INPUT MATERIAL →
- - - -

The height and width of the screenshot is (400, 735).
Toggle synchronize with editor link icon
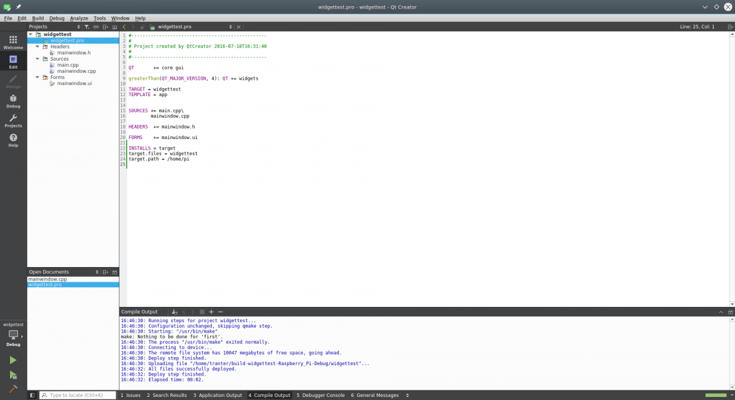click(96, 27)
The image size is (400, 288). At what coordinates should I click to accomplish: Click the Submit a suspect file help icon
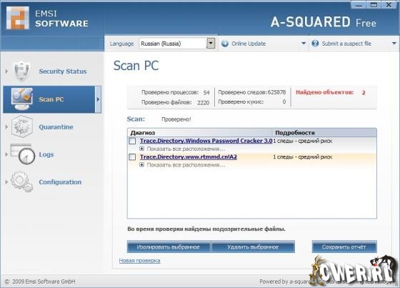tap(315, 44)
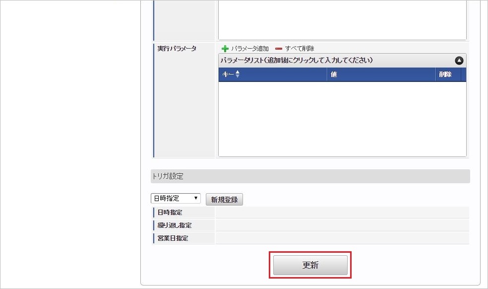Click the 営業日指定 row value cell

click(x=342, y=238)
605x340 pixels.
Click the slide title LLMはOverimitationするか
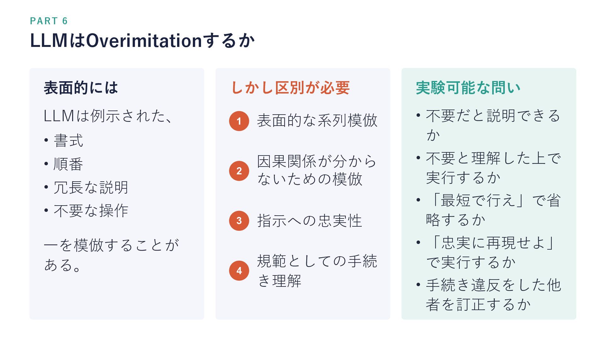click(142, 41)
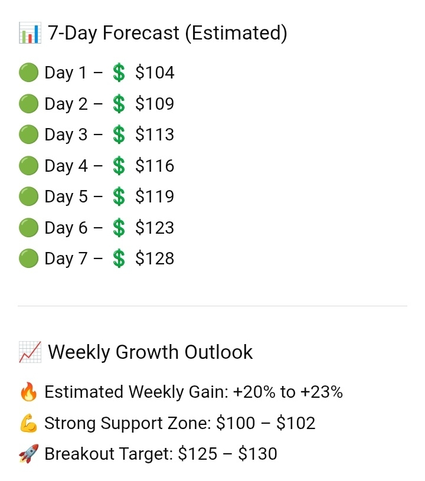
Task: Click the +20% to +23% weekly gain text
Action: [288, 392]
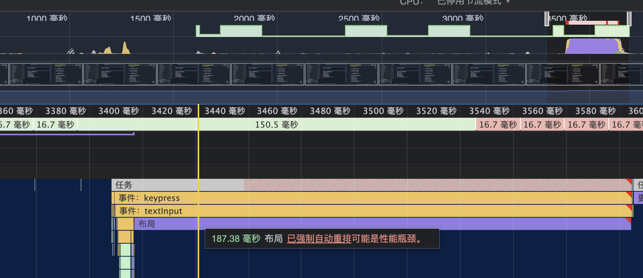
Task: Click the 3500 毫秒 mark on the detail ruler
Action: 383,111
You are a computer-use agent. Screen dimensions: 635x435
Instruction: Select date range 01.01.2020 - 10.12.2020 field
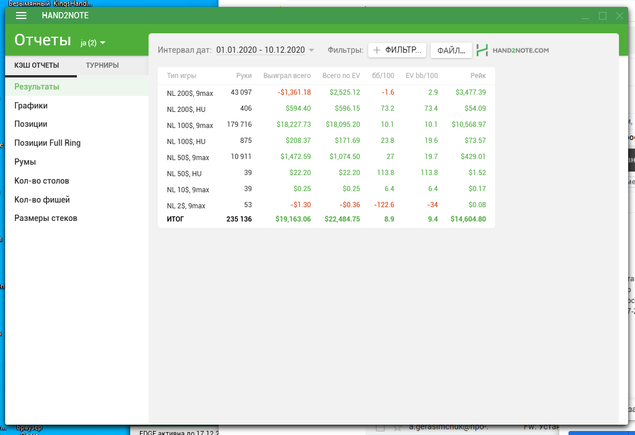(260, 50)
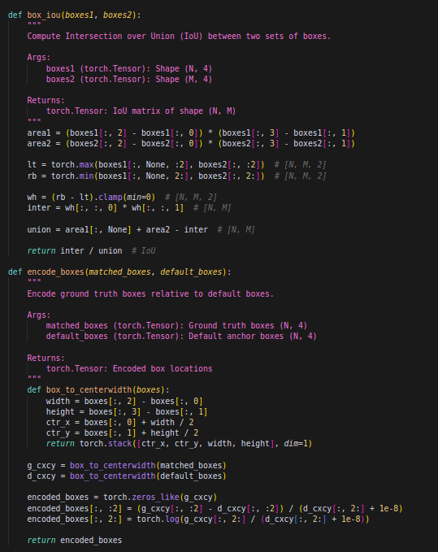438x552 pixels.
Task: Click the box_iou function name definition
Action: (x=44, y=15)
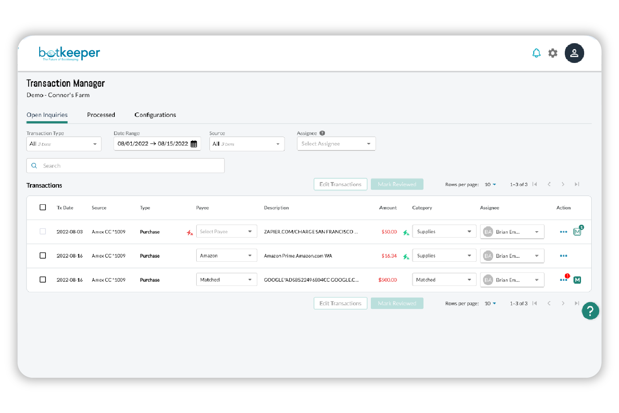Click the Brian avatar badge on the Google row

point(488,280)
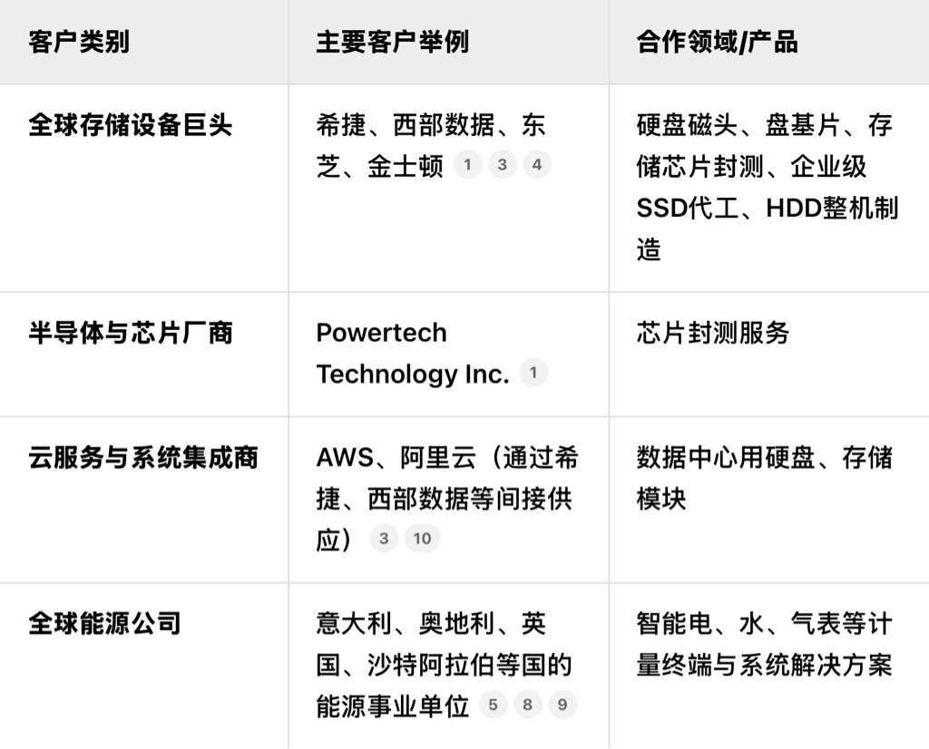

- - - -

All entries need to be duplicated exactly, apart from the images.

The height and width of the screenshot is (400, 735).
Toggle synchronize with editor link icon
click(96, 27)
The image size is (400, 288). At what coordinates should I click to accomplish: Click the Submit a suspect file help icon
tap(315, 44)
Click the 営業日指定 row value cell

click(x=342, y=238)
605x340 pixels.
Click the slide title LLMはOverimitationするか
click(142, 41)
Task: Click the +20% to +23% weekly gain text
Action: [288, 392]
Task: Click the 3500 毫秒 mark on the detail ruler
Action: 383,111
You are a computer-use agent. Screen dimensions: 635x435
Instruction: Select date range 01.01.2020 - 10.12.2020 field
(260, 50)
438x552 pixels.
Task: Click the box_iou function name definition
Action: (x=44, y=15)
Click the Brian avatar badge on the Google row

point(488,280)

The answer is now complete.